Records for this task:

..........

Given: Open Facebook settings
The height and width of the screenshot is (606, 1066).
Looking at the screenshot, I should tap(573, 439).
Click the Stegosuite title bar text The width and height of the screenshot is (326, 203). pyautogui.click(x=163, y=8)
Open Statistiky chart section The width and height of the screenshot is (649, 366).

..........

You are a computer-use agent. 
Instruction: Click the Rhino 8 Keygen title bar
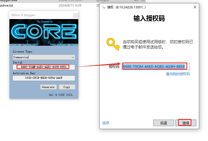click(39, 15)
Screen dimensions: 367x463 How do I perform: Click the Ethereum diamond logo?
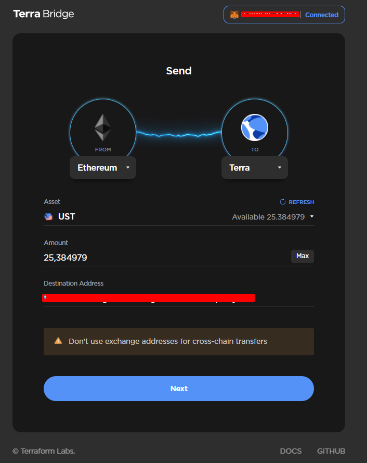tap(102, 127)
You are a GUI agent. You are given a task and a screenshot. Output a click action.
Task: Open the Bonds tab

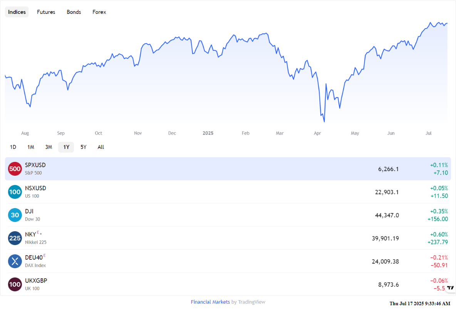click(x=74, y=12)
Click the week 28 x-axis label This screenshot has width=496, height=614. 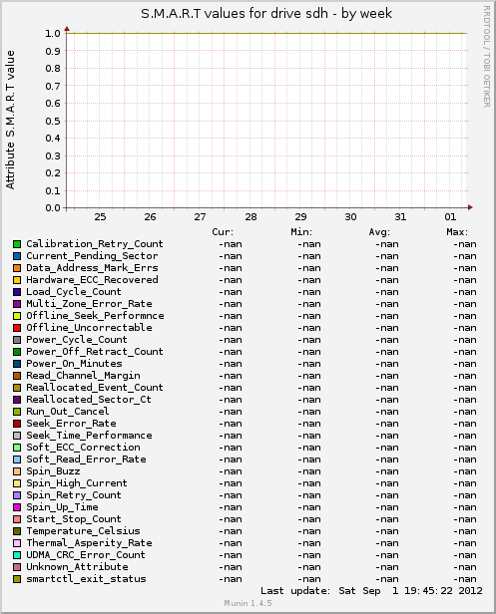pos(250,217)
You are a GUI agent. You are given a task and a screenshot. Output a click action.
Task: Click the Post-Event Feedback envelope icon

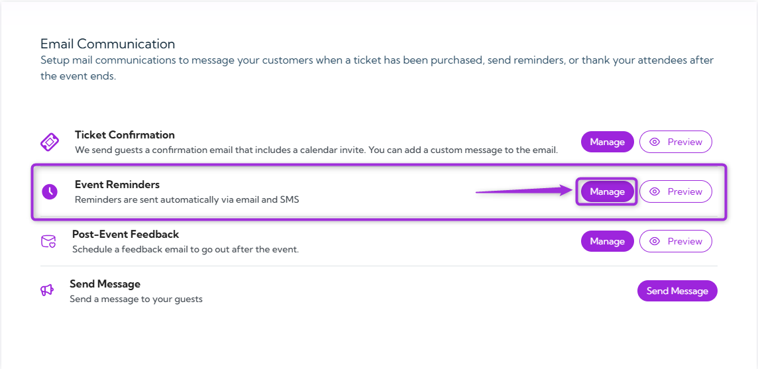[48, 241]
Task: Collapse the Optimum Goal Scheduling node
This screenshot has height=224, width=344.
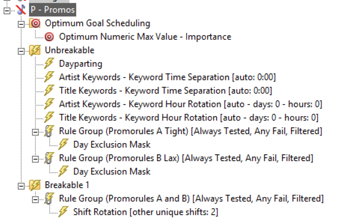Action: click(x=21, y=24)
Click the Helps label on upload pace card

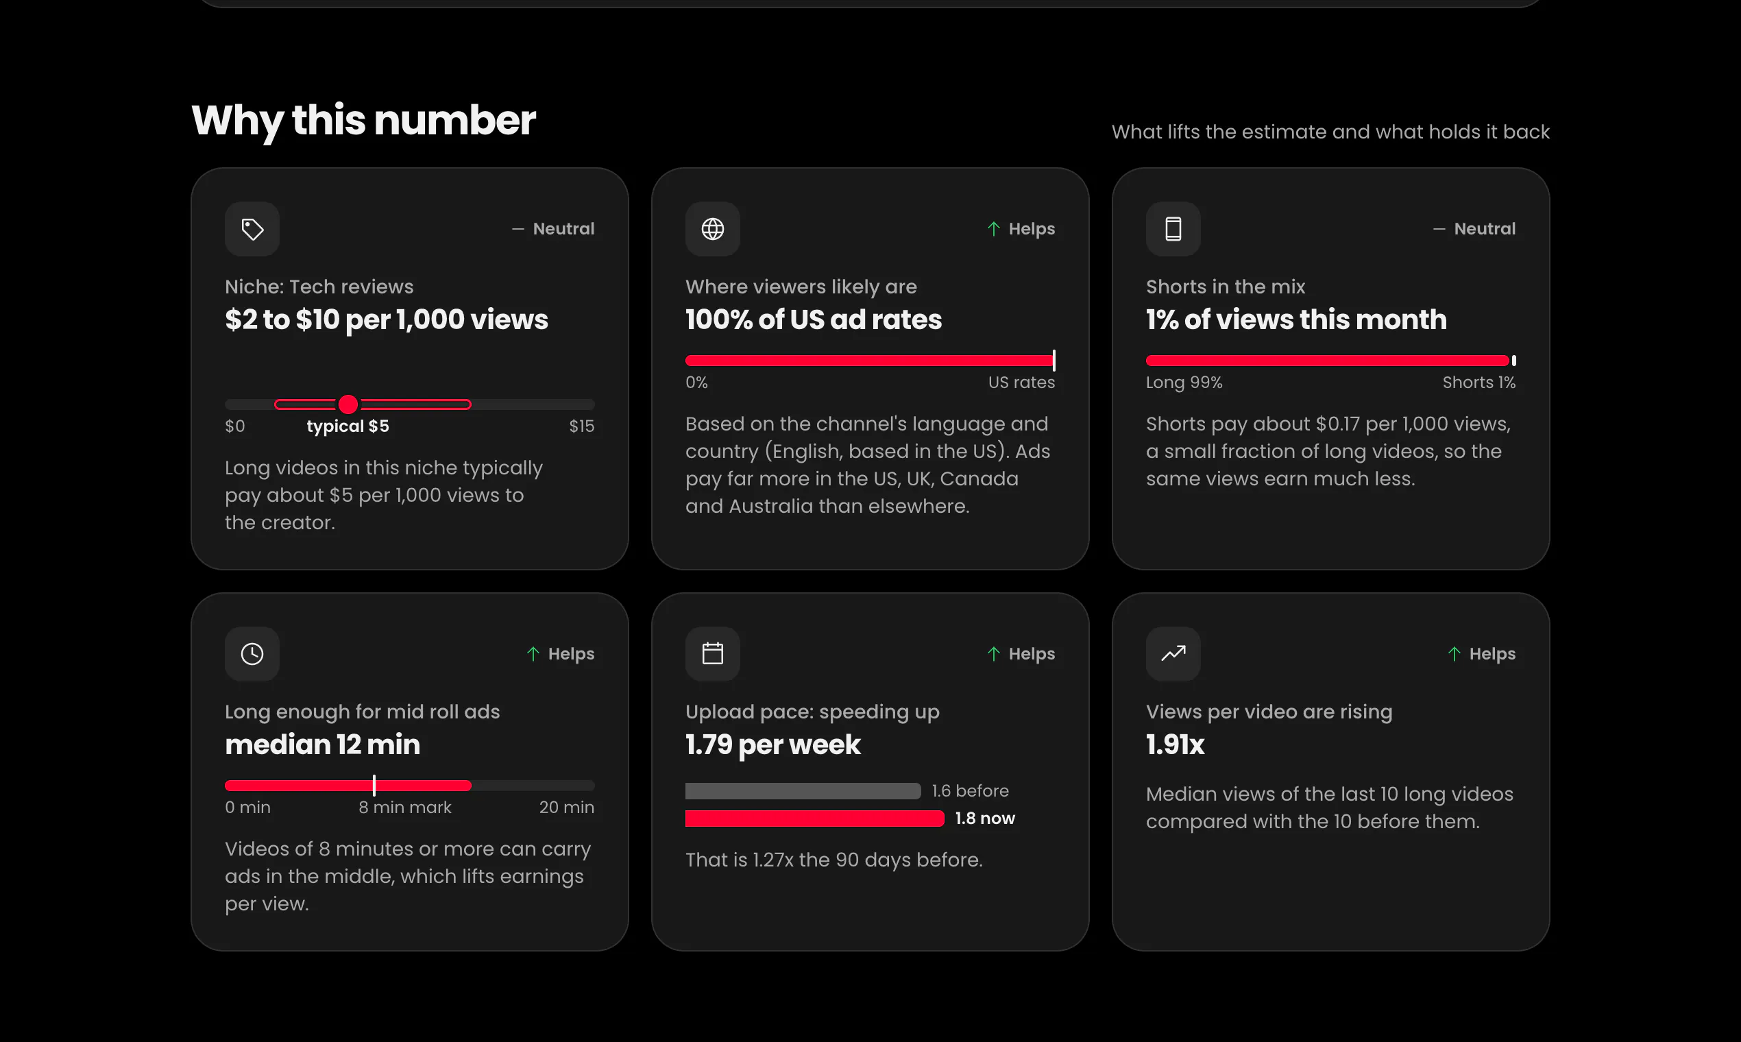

..........

Everything above from the line that has "This screenshot has height=224, width=344." down to the line that has "Click the Helps label on upload pace card" should be output exactly, with both of those lines included. Leave the pictures behind.

This screenshot has height=224, width=344.
Action: click(x=21, y=24)
Click the Helps label on upload pace card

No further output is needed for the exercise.